**Text shown:**
In February, 1988, Gorbachev announced the full withdrawal of Soviet
forces from Afghanistan. The withdrawal was completed the following
year, although the civil war continued as the Mujahedin pushed to overthrow the pro-Soviet Najibullah government. An estimated 28,000 Soviets were killed between 1979 and 1989 as a result of the Afghanistan War. Also during 1988, Gorbachev announced that the Soviet Union would abandon the Brezhnev Doctrine, and allow the Eastern bloc nations
to freely determine their own internal affairs. Moscow's abandonment of
the Brezhnev Doctrine led to a string of counter-revolutions in Eastern Europe throughout 1989, in which Communism was overthrown. The loosening of Soviet hegemony over Eastern Europe effectively ended the Cold War, and for this, Gorbachev was awarded the Otto Hahn Peace Medal in Gold in 1989 and the Nobel Peace Prize on 15 October 1990. While Gorbachev's political initiatives were positive for freedom and democracy in the Soviet Union and its Eastern bloc allies,
the economic policy of his government gradually brought the country
close to disaster. By the end of the 1980s, severe shortages of basic
food supplies (meat, sugar)
led to the reintroduction of the war-time system of distribution using
food cards that limited each citizen to a certain amount of product per
month. Compared to 1985, the state deficit grew from 0 to 109 billion
rubles; gold funds decreased from 2,000 to 200 tons; and external debt
grew from 0 to 120 billion dollars. Furthermore, the democratisation of the Soviet Union and Eastern Europe had irreparably undermined the power of the CPSU and
Gorbachev himself. The relaxation of censorship and attempts to create
more political openness had the unintended effect of re-awakening
long-suppressed nationalist and anti-Russian feelings in the Soviet republics. Calls for greater independence from Moscow's rule grew louder, especially in the Baltic republics of Lithuania, Latvia, and Estonia which had been annexed into the Soviet Union by Stalin in 1940. Nationalist feeling also took hold in Georgia, Ukraine, Armenia and Azerbaijan.

**Instruction:**
Answer these from the text on Gorbachev and the late Soviet Union:
(a) About how many Soviets were killed as a result of the Afghanistan War between 1979 and 1989?
(b) On what date was Gorbachev awarded the Nobel Peace Prize?
(c) Compared to 1985, from what amount to what amount did gold funds decrease?

**Stored data:**
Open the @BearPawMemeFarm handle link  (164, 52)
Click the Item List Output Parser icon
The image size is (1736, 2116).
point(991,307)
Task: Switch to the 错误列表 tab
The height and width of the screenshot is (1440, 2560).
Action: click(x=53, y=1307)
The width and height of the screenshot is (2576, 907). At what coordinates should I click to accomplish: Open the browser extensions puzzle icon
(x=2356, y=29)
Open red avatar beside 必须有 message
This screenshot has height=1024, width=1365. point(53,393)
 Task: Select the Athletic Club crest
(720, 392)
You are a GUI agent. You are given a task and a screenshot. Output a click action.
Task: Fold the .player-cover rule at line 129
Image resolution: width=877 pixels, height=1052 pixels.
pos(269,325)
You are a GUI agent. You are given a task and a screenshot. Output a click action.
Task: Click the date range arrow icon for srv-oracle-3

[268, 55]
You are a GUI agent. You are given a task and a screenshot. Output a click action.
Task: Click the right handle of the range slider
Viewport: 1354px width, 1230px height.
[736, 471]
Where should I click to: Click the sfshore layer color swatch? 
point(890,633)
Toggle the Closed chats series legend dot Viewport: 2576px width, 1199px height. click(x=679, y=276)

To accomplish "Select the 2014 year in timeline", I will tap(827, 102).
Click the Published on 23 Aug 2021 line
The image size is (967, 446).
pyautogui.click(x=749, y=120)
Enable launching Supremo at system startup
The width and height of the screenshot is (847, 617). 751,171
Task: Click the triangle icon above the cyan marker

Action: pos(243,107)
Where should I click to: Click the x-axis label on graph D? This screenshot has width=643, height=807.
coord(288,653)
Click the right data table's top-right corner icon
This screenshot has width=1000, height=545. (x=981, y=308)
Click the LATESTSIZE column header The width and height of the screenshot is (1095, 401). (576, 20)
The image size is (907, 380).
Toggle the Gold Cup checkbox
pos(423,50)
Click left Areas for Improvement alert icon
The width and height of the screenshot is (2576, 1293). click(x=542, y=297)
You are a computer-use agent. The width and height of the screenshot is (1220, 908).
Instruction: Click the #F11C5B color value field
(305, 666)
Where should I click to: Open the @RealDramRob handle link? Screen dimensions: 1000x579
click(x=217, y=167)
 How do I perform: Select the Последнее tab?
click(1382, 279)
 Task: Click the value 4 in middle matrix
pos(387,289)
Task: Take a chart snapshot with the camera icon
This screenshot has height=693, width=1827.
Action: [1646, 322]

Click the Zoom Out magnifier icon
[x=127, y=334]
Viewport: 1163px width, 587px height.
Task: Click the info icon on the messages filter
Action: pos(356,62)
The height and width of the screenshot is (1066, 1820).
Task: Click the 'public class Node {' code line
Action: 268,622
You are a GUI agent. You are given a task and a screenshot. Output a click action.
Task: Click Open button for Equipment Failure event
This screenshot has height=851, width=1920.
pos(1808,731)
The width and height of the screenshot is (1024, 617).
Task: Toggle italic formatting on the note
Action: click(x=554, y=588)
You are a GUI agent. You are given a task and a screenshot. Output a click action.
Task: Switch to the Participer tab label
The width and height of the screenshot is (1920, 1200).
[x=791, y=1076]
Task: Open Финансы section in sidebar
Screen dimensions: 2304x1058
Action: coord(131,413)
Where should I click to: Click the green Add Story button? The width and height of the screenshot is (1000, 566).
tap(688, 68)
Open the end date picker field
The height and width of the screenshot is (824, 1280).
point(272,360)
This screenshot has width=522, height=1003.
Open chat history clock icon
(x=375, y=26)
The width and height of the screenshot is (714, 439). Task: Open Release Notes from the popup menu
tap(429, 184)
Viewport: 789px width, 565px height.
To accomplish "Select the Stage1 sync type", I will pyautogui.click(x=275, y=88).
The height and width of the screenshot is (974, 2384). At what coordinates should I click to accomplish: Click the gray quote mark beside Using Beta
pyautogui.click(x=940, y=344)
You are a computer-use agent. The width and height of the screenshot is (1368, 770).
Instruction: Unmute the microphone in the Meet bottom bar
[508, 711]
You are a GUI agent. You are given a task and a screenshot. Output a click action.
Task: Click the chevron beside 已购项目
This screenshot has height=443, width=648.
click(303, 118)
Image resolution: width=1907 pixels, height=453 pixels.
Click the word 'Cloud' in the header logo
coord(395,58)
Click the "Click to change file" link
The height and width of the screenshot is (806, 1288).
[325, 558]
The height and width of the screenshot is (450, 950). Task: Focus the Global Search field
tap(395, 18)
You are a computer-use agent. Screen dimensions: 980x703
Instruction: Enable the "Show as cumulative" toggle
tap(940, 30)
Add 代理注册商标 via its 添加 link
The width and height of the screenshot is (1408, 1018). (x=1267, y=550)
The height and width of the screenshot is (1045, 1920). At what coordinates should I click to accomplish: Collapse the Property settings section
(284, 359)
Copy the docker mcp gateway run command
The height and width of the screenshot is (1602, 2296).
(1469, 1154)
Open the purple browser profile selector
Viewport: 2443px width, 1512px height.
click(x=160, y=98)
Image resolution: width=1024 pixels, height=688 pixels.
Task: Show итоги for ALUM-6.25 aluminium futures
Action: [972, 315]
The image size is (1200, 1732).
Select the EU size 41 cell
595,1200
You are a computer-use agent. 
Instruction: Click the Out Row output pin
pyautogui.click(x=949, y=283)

**Written reply:**
(a) An estimated 28,000.
(b) 15 October 1990.
(c) From 2,000 tons to 200 tons.